Le 10, la Caisse nationale d'assurance-maladie des travailleurs salariés (C.N.A.M.T.S.) et les deux intersyndicats des internes et des chefs de clinique parviennent à un compromis sur la disposition la plus critiquée des conventions médicales conclues en février entre les caisses de Sécurité sociale et deux syndicats de médecins. Il est convenu que les spécialistes libéraux, que sont destinés à devenir les seize mille internes et les trois mille quatre cents chefs de clinique, bénéficieront d'un moratoire de cinq ans, après leur installation en cabinet, sur les sanctions prévues, sous forme de reversements d'honoraires, en cas de dépassement des objectifs de dépenses fixés par le gouvernement.

Le 12, toutefois, alors que les conventions médicales sont officiellement signées, l'assemblée générale de l'intersyndicat des internes, maintenant sa revendication d'un moratoire de sept ans, vote la grève illimitée des urgences et des soins dans les vingt-six centres hospitaliers universitaires (C.H.U.) de province. Les internes parisiens les imiteront le 14.
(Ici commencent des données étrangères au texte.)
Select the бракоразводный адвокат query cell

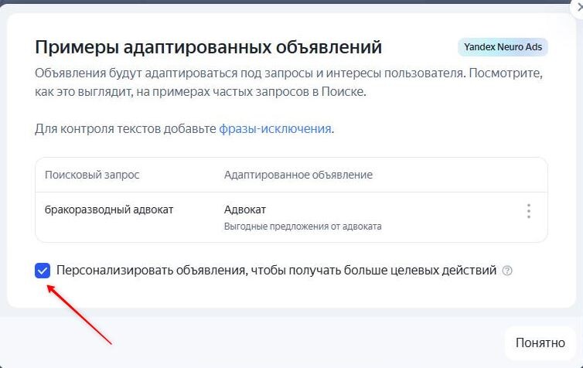(109, 210)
Les 13 et 14, indépendamment, les syndicats des personnels hospitaliers appellent à des journées d'action pour protester contre les réductions d'effectifs entraînées par les mesures de restriction budgétaire contenues dans le plan de réforme de la Sécurité sociale présenté par le Premier ministre Alain Juppé en novembre 1995.

Le 15, la C.N.A.M.T.S. accède à l'exigence des internes concernant la durée du moratoire applicable aux sanctions financières.
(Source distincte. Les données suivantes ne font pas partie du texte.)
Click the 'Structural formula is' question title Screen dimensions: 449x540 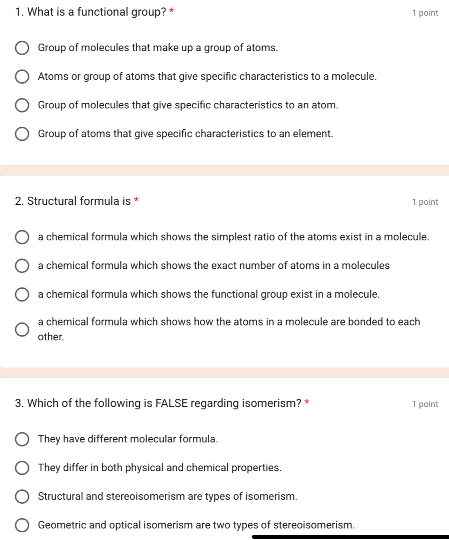coord(73,201)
Le 18, les représentants des internes réunis en assemblée générale à Paris décident la poursuite de leur mouvement en faveur de la révision des conventions médicales qui instaurent, selon eux, un « rationnement des soins » et une « maîtrise comptable » des problèmes de santé. La direction de l'intersyndicat des internes, qui prônait la reprise du travail, est remplacée. Le ministre des Affaires sociales, Jacques Barrot, dénonce la « désinformation » et les « petits égoïsmes ».

Le 19, les chefs de clinique de Paris et de certaines villes de province se joignent au mouvement de grève des internes.

Le 20, la direction de leur intersyndicat, hostile à un engagement dans le conflit, est désapprouvée en assemblée générale et doit à son tour démissionner.

Le 20 également, Alain Juppé intervient à la télévision pour tenter de lever le « malentendu » sur la réforme de l'assurance-maladie. Il annonce l'envoi de parlementaires en province pour expliquer les dispositions de l'ordonnance d'avril 1996 relative à la maîtrise médicalisée des dépenses de soins, dans laquelle étaient déjà inscrites les dispositions dénoncées à présent par les internes et les chefs de clinique.

Le 27, environ quinze mille personnes participent à la manifestation nationale organisée à Paris par les intersyndicats d'internes et de chefs de clinique. Mais le mouvement ne parvient pas à rallier les autres professions de santé, notamment hospitalières.

Le 28, Jacques Barrot annonce aux délégués des grévistes que les internes et chefs de clinique seront associés aux discussions sur l'avenir de la médecine, mais que les arrêtés d'agrément des conventions médicales seront prochainement publiés au Journal officiel, ce qui est effectivement fait le lendemain. Les internes et chefs de clinique saluent ce début de dialogue mais reconduisent leur mouvement.